CVE-2025-61765

Nome do Software Vulnerável e Versões Afetadas Versões do python-socketio anteriores a 5.14.0

Descrição O python-socketio é uma implementação em Python do cliente e servidor em tempo real Socket.IO. Uma vulnerabilidade de execução remota de código no python-socketio permite que atacantes executem código Python arbitrário através da desserialização maliciosa de pickle em implantações com múltiplos servidores, onde o atacante já obteve acesso à fila de mensagens usada para comunicações internas. O problema decorre da desserialização de mensagens usando a função pickle.loads() do Python.

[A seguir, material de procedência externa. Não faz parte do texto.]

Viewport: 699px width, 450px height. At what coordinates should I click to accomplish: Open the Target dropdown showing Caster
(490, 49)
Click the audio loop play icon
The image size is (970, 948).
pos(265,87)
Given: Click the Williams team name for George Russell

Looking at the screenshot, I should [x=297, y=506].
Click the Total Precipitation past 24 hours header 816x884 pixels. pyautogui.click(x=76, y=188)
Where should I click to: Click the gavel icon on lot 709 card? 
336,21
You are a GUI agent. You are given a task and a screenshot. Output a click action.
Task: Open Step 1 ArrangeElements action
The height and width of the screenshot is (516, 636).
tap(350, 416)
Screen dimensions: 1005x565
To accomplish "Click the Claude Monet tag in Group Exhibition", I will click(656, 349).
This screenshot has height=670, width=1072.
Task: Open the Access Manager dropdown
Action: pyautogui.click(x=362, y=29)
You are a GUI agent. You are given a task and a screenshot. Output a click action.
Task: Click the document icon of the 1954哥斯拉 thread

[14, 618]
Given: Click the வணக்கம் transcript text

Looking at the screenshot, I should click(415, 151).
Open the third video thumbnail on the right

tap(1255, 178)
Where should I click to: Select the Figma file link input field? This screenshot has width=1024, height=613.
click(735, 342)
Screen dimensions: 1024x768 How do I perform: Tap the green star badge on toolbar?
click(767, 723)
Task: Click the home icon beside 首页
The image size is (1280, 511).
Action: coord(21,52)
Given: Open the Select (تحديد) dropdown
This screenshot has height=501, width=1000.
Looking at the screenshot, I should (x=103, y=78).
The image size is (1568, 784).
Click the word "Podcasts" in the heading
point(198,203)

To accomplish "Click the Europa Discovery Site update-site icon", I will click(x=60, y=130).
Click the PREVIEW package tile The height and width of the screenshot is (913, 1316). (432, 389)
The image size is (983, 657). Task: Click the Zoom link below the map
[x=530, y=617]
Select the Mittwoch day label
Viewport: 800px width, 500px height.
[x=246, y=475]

Um atacante pode enviar um payload pickle manipulado que executa código arbitrário durante a desserialização via o método reduce do Python. Esta vulnerabilidade afeta apenas implantações com uma fila de mensagens comprometida. O ataque pode permitir que o atacante execute código arbitrário no contexto e com os privilégios de um processo do servidor Socket.IO. Sistemas de servidor único que não utilizam uma fila de mensagens e sistemas com múltiplos servidores com uma fila de mensagens segura não estão vulneráveis.

Recomendações Atualize para o python-socketio versão 5.14.0 ou superior, que remove o módulo pickle e utiliza codificação JSON para mensagens entre servidores.